### Stated exercise
Express the lines from the one containing "Click the Add" through the one containing "pos(33,178)" as a two-column CSV with the columns request and answer. Give one row per request, with its text and its answer each in a single quoted field and any line breaks replaced by spaces.

(Pointing records for text and elements)
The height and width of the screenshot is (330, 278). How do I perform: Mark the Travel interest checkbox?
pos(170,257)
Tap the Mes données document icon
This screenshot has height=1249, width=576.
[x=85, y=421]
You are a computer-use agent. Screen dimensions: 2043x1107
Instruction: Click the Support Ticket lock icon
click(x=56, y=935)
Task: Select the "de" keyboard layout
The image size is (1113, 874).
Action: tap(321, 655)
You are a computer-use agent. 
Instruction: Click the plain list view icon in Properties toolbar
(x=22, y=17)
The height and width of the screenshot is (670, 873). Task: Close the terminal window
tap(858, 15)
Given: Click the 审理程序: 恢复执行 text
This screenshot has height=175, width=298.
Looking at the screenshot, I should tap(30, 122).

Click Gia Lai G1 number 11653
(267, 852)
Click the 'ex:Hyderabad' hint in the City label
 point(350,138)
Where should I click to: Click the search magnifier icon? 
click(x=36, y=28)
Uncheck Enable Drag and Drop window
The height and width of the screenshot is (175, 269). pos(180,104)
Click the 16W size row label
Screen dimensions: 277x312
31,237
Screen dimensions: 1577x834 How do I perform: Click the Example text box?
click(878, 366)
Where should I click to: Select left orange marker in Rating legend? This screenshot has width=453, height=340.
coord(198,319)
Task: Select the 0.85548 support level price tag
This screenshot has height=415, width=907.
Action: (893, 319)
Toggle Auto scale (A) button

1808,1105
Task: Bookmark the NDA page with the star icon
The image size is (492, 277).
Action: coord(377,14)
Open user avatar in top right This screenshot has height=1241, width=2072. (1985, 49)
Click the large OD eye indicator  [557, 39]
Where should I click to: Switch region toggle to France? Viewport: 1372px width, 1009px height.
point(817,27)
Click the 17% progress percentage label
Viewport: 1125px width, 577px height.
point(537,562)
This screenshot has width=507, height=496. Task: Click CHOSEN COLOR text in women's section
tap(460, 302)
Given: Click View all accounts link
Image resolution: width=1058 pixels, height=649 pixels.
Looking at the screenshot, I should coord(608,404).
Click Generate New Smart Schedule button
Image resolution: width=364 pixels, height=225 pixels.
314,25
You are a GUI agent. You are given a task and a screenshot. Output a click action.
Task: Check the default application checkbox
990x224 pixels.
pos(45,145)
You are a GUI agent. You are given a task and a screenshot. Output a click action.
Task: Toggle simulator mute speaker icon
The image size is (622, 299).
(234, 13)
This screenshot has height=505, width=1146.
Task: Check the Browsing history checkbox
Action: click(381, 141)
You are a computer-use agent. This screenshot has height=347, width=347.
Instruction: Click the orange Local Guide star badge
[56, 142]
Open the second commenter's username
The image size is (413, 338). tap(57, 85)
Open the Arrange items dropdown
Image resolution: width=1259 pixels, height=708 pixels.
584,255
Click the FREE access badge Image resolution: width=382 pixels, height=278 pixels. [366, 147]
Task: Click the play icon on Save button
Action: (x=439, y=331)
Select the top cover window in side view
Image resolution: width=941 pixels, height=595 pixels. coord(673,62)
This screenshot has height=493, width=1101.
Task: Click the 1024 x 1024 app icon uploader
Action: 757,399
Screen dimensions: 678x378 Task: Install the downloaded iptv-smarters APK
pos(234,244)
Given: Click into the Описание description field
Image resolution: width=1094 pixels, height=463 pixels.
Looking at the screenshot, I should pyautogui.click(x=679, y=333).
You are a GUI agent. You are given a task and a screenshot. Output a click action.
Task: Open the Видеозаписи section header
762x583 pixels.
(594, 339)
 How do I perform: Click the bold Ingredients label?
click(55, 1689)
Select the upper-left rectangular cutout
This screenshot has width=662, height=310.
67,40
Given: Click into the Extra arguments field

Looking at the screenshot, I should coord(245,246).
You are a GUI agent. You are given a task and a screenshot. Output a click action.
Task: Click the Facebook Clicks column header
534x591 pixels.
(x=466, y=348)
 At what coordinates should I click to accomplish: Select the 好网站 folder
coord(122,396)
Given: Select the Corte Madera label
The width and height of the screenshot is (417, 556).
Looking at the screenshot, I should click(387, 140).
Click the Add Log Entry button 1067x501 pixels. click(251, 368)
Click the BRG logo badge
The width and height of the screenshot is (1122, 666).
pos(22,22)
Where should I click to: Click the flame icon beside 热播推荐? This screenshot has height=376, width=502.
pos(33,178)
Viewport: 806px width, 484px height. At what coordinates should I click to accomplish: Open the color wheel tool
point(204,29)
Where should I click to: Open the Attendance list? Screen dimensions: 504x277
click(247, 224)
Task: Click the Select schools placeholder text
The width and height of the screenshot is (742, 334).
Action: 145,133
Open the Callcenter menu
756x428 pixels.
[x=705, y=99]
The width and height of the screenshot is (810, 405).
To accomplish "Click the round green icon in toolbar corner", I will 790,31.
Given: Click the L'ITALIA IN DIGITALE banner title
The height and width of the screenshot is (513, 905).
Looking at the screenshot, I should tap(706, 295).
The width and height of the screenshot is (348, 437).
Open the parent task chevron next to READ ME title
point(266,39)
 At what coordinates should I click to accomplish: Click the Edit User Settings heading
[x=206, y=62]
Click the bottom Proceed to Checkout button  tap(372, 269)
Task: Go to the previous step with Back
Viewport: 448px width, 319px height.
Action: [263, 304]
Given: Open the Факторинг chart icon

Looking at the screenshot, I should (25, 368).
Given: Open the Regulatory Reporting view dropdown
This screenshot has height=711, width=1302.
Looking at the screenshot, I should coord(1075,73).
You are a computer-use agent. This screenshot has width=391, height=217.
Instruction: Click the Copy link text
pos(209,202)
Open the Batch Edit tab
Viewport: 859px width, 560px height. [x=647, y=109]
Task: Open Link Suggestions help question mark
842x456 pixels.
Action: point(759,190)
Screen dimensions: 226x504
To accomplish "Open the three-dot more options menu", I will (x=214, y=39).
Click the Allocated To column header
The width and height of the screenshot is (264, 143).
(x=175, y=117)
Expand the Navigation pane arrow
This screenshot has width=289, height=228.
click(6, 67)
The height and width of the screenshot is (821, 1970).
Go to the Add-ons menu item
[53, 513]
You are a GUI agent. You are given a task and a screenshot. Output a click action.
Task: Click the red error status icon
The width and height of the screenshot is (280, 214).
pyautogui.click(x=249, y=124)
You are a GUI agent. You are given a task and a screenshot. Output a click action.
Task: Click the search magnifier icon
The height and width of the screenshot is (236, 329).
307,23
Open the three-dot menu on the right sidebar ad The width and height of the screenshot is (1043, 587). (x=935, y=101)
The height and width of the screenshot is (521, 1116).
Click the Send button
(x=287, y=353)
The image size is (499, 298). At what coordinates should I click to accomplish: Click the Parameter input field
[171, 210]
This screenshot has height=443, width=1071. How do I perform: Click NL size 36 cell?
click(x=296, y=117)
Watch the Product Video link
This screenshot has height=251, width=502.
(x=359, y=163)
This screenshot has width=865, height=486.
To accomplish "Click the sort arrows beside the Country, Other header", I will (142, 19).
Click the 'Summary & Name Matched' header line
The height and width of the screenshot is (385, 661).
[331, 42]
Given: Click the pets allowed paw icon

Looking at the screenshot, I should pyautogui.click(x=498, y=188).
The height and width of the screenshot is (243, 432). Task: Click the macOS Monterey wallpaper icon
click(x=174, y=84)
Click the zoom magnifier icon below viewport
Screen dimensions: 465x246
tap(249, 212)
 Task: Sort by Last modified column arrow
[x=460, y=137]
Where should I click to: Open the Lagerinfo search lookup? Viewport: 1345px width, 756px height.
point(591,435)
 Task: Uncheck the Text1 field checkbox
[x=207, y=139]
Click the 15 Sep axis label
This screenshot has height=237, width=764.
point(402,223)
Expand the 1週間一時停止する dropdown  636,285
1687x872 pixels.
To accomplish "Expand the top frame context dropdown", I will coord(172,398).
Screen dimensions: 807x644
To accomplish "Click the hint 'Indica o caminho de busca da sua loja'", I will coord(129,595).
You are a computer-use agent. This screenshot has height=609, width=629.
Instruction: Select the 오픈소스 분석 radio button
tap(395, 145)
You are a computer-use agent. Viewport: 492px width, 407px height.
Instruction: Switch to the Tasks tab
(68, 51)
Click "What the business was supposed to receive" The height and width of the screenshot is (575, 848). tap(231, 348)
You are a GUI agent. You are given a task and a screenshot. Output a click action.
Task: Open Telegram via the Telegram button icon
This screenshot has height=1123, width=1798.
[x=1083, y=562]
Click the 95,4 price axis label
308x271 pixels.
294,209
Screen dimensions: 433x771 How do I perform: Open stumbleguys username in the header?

### Result below
request,answer
"Click the Add Log Entry button 1067x501 pixels.","click(251, 368)"
"Click the BRG logo badge The width and height of the screenshot is (1122, 666).","pos(22,22)"
"Where should I click to: Click the flame icon beside 热播推荐? This screenshot has height=376, width=502.","pos(33,178)"